After the government nationalized the plantations in 1972, the plantations were managed by the government until 1992. When these we privatized in 1992, the upcountry plantations were kept the same as they were before the nationalization and the plantations in the southern province, where the majority is Sinhalese, the plantations were divided into smaller areas. The point that’s being raised here is that if the plantations were given as land to Sinhalese people, why didn’t they do the same for the upcountry Tamils.
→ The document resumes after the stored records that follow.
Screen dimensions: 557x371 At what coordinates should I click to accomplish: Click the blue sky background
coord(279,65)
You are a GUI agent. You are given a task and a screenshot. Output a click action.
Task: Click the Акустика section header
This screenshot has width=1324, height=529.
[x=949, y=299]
However, given the tendency of the state and private companies to hand over the plantation administrations and maintenance, it is imperative that the land acquisition of the ‘Out Grower System’, which is currently being implemented as an alternative income scheme for plantation workers, can be implemented in the upcountry as well. The idea behind this is to increase the production of the estate and the income of the workers by making plantation workers small shareholders, and thereby landowners, of the plantation. This method can also be used to address the issue of 1000 rupee daily wage issue that has come up in the political arena as well.
Thirdly, the land for political presence is observed in the process when electing representatives in constituency-wise elections in these areas. As it is clear that the current proportional election system will soon be replaced by a mixed system of constituencies and proportions, the challenge is to create constituencies inhibited by upcountry Tamil people as a representation of their land-based political existence.
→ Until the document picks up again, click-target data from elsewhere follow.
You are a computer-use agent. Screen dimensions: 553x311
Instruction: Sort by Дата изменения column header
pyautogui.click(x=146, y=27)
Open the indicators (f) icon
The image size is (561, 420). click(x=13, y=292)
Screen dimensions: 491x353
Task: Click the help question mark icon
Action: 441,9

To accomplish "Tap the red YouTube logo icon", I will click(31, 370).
In 1947, when the constituency election system was in place, seven members were representing the upcountry Tamils whereas now it will be impossible for them to win a single constituent seat. Citizenship laws, deportation agreements, development projects such as the Rapid Mahavali and the relocation of native Tamil people have called into question the politically reserved land.
At present, at least two blocks in the Nuwara Eliya district are likely to be land-related and in all the other districts the land cognition doesn’t allow the upcountry Tamils to win constituents as they are scattered.
Even now it is only possible to strengthen the political voice for the entire upcountry through the number of elected parliamentarians from the Nuwara Eliya district. In this context, the political existence of the land raises a question about the political existence of the hill country as a whole.
During the first hundred years, of the two-century history of the upcountry Tamil people in Sri Lanka, they have projected themselves as sellers of labor. The upcountry community used the next twenty-five years to build their trade union and the political structure. It is a great pity that for about fifty years after independence they did not carry on their struggle for citizenship with the right to the land.
During the period it took the authorities to decide the country they belong to and the voting rights of these people, the matter of land did not get the stage. The next forty years were used for ministerial development politics, where the various pressures imposed on them for centuries blunted their view on the right to land.
Therefore, the hill-country Tamils may be stepping into the political arena only now on the issue of the right to land as they demand seven-perches plots of land and smallholdings. Diplomatic political initiatives that stress this political trajectory will not only ensure the housing rights of the upcountry Tamil people and their right to land for livelihood, but also their political presence.